I don't even care about ordinary community goals, since most of the time it's PvE anyway and there is no real competition going on. But anyone who fought in Lugh war in Open knows that enemy commanders are never too far away. Playing in Solo makes it MUCH easier, and worse, the opposing team has no way to counter. Where's the fairness in that?
For the individual player, perhaps it could be seen as unfair, as it can reduce how much that individual player is rewarded for his effort. The same way that getting into a conflict zone and seeing a full wing assembled against him can be seen as unfair, or that getting a string of bad luck in searching for a mission objective while other players find it at their first try by sheer luck can be seen as unfair.
For the sides involved in the conflict, seen as a larger entity, no. Each player that engages you and ties you in combat, reducing or even preventing your contribution, is a player that also isn't able to fully contribute to his side. So, both you and your opponent are actually giving an indirect contribution to your respective sides by reducing how much your opponents can contribute, an indirect contribution that is just as large and important as the direct one from a solo player.
Fringe example. Try again.
Not really. Any player can easily degrade their own connection, or else configure their firewall or router, to prevent seeing other players even as they play in open. It's very easy, anyone that knows the basics of P2P networking can do it without help, and for the less technically inclined it doesn't take even five minutes to find instructions for doing it.
Thanks for supporting my entire point - that the multiplayer part of the game is very poorly designed.
It's a matter of opinions and objectives.
You want to be able to force players that oppose you in the community objectives to engage you; of course ED's multiplayer is poorly designed for that, as that wasn't the objective of the multiplayer architecture at all.
If you go read the various posts and messages about the various modes, and switching between them, you will find that the devs wanted players to be able to choose who they play with, to define if their game would be a solitary experience or a social one. They also intended mode switching to be the go-to way of dealing with griefing, real or perceived, in order to not be forced to restrict the freedom of players in open in the name of fighting griefing. Taking those objectives into account, the game's multiplayer, at least on a conceptual level, is working very well. It's not perfect, there are some issues, but allowing your potential victims and opponents to choose not to even see you was an important design goal from the start.

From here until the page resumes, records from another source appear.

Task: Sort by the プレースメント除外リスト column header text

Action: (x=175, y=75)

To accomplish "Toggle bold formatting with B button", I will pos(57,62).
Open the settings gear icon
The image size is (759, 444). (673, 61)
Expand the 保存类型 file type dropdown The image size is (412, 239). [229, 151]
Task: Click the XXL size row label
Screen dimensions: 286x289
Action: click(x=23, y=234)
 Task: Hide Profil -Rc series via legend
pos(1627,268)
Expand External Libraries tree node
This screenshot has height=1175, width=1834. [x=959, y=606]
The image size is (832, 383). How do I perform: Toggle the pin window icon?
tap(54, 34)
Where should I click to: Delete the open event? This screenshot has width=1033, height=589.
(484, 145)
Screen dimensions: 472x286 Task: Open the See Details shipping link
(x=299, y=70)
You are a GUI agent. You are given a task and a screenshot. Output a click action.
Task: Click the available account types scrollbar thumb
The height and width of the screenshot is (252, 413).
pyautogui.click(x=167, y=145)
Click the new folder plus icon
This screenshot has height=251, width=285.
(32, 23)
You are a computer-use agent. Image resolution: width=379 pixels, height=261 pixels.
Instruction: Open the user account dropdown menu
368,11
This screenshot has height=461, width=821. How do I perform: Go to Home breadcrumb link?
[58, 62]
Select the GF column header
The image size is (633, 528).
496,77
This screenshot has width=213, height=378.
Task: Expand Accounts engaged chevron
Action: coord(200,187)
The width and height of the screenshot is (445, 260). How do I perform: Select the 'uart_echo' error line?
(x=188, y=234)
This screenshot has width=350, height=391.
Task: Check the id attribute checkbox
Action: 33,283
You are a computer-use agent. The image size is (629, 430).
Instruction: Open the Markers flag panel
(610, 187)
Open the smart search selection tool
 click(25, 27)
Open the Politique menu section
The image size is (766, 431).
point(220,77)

I will agree, though, that Frontier did the same mistake Origin/EA did when they released Ultima Online, over 15 years ago: they thought players were mostly interested in playing good (or, at least, law-abiding) characters, willing to make an orderly in-game society where crime (and non-consensual PvP) would be rare. But, contrary to UO — where players unhappy with the whole PvP and griefing situation had as their only recourse to stop playing, resulting in roughly 70% of new players leaving the game — ED has a way for players to avoid all of that: change modes. Open becoming unpopulated is an issue, of course, but much less of an issue than the players leaving the game altogether.
You know, a real PvPer would never go solo or "carebear group" as they see groups like Mobius. Conversely, PvE players usually have little taste for PvP.
No true Scotsman...
Besides, if what you wrote was true, mode switching would never be an issue because no one would do it.